**ЧТО ТРЕБУЕТСЯ**
В какой форме Кюстин написал рассказ о своем путешествии по России, если судить по фрагменту о книге «Россия в 1839 году»?

**ФРАГМЕНТ ТЕКСТА**
--------------------------------

В России же книга Кюстина была немедленно запрещена
и надолго сделалась легендой для всех, кто не читает по-французски; можно сказать, что легендой она остается и до сегодняшнего дня, потому что все существующие ее «переводы» на русский язык воспроизводят текст неполностью и представляют собою сделанные с разной степенью подробности выжимки из него.
Сокращенные переводы «России в 1839 году» выходили и в Европе, и в Америке; сами французы не раз выпускали эту книгу, «сжав» ее до одного тома.
Однако при желании французские читатели могут познакомиться и с полным текстом,
та же возможность есть и у тех, кто читает по-английски, в России же полный Кюстин до сих пор не издан.
Меж тем полный текст «России в 1839 году» и ее сокращенные варианты — произведения разных жанров. Авторы «дайджестов», выбирая из Кюстина самые хлесткие, самые «антирусские» пассажи, превращали его книгу в памфлет. Кюстин же написал нечто совсем другое — автобиографическую книгу, рассказ о своем собственном (автобиографический момент здесь чрезвычайно важен) путешествии по России в форме писем к другу.
Кюстин предложил вниманию читателей свои впечатления и размышления, не пугаясь повторов и противоречий (он специально оговаривает эту особенность книги). «Россия в 1839 году» — произведение не только об увиденной Кюстином стране, но и о нем самом; эта сторона дела полностью ускользает от внимания тех, кто читает «Россию» в сокращенном виде, а ведь близкое знакомство с умным автором, возможно, заставило бы кого-то из читателей отнестись с меньшим предубеждением к тому, о чем он рассказывает. Свою биографию Кюстин отчасти изложил в «России в 1839 году» (письма второе и третье). Был, однако, в этой биографии момент, о котором Кюстин, естественно, умолчал, но который имеет большое значение для понимания его творчества и о котором непременно сообщают все его беспристрастные биографы. 28 октября 1824 г., Кюстин, годом раньше потерявший молодую жену (она умерла от чахотки) и после этого давший волю своим гомосексуальным склонностям, назначил на дороге в парижский пригород Сен-Дени свидание некоему молодому солдату. Итог получился самый печальный: товарищи солдата избили и ограбили Кюстина; история получила огласку и скомпрометировала маркиза в глазах парижских аристократов, которые «пришли в такую ярость, словно им нанесли личную обиду, и спросили с Кюстина за то уважение, которое питали к нему прежде».

--------------------------------

**РАЗДЕЛ ДАННЫХ**
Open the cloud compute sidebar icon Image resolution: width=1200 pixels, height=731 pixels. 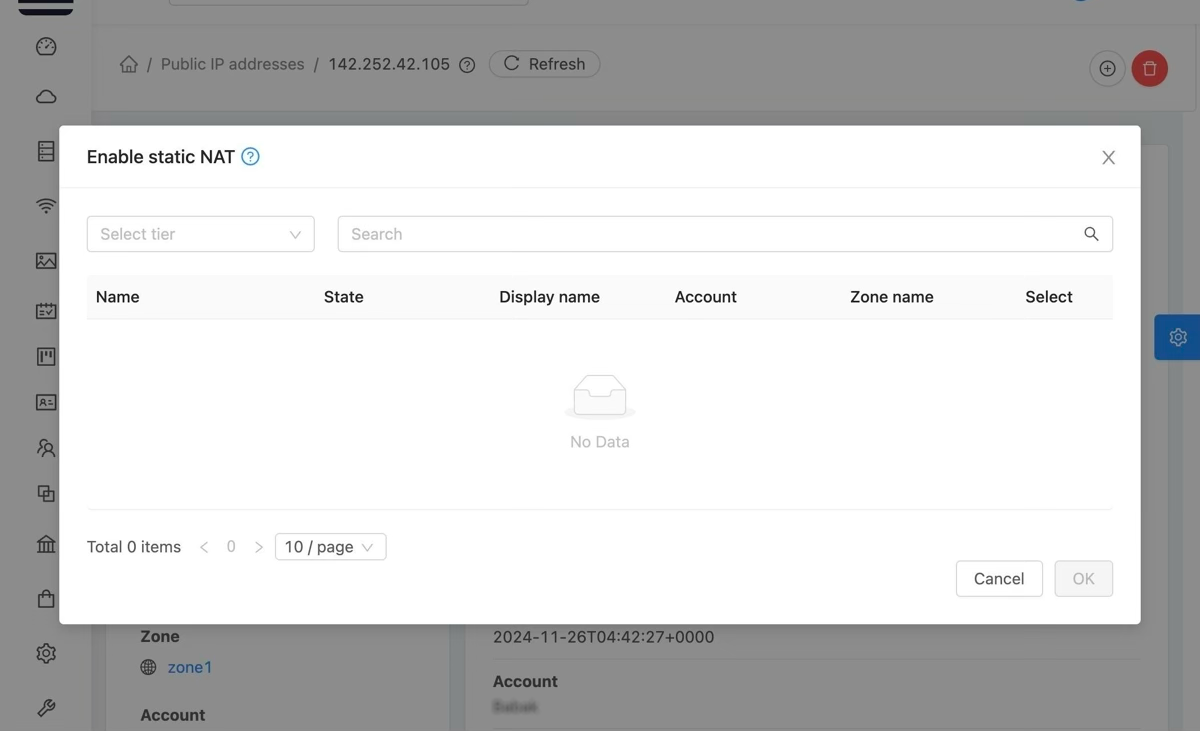pos(46,97)
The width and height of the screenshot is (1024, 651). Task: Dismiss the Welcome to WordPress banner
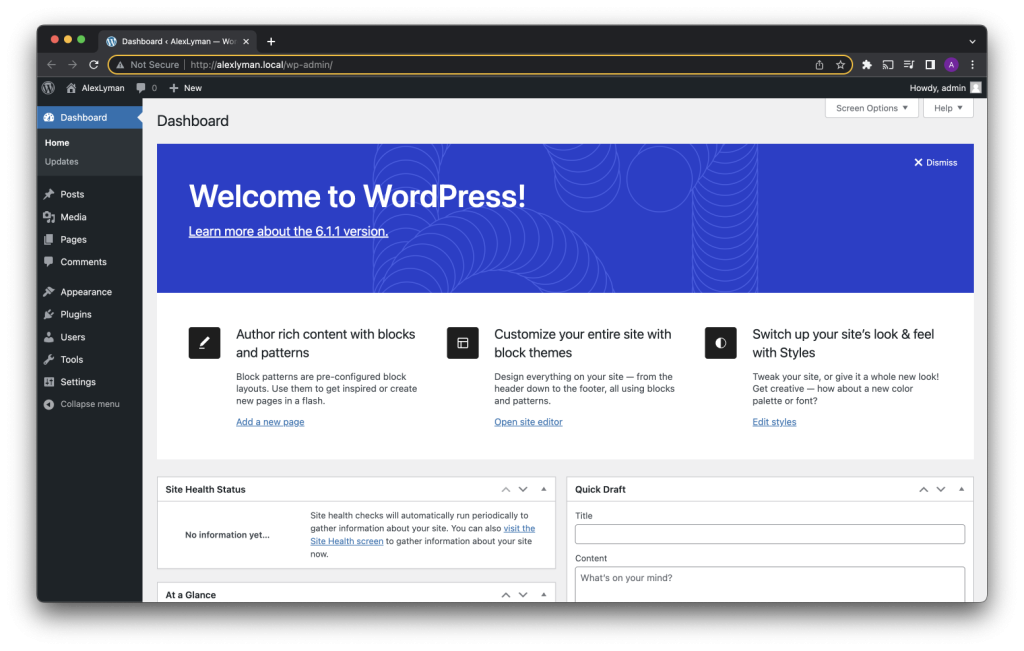click(935, 162)
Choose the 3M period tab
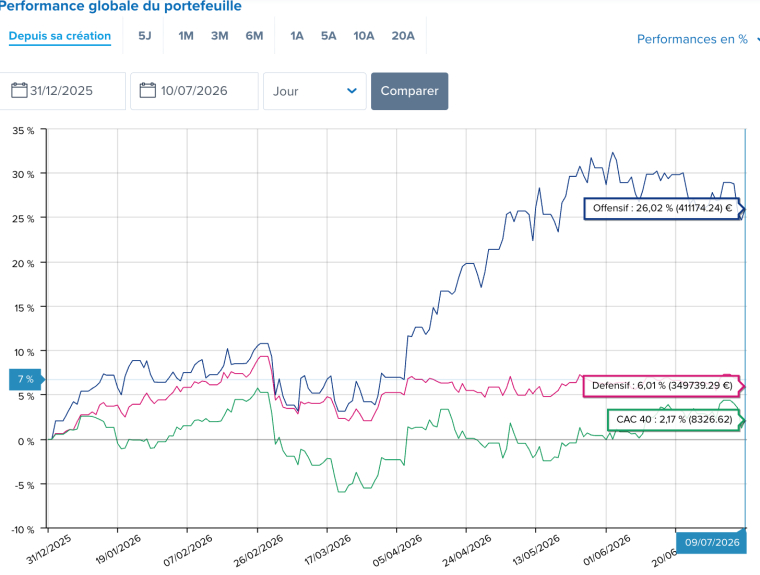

--------------------------------

**РЕШЕНИЕ ЗАДАЧИ**
В форме писем к другу.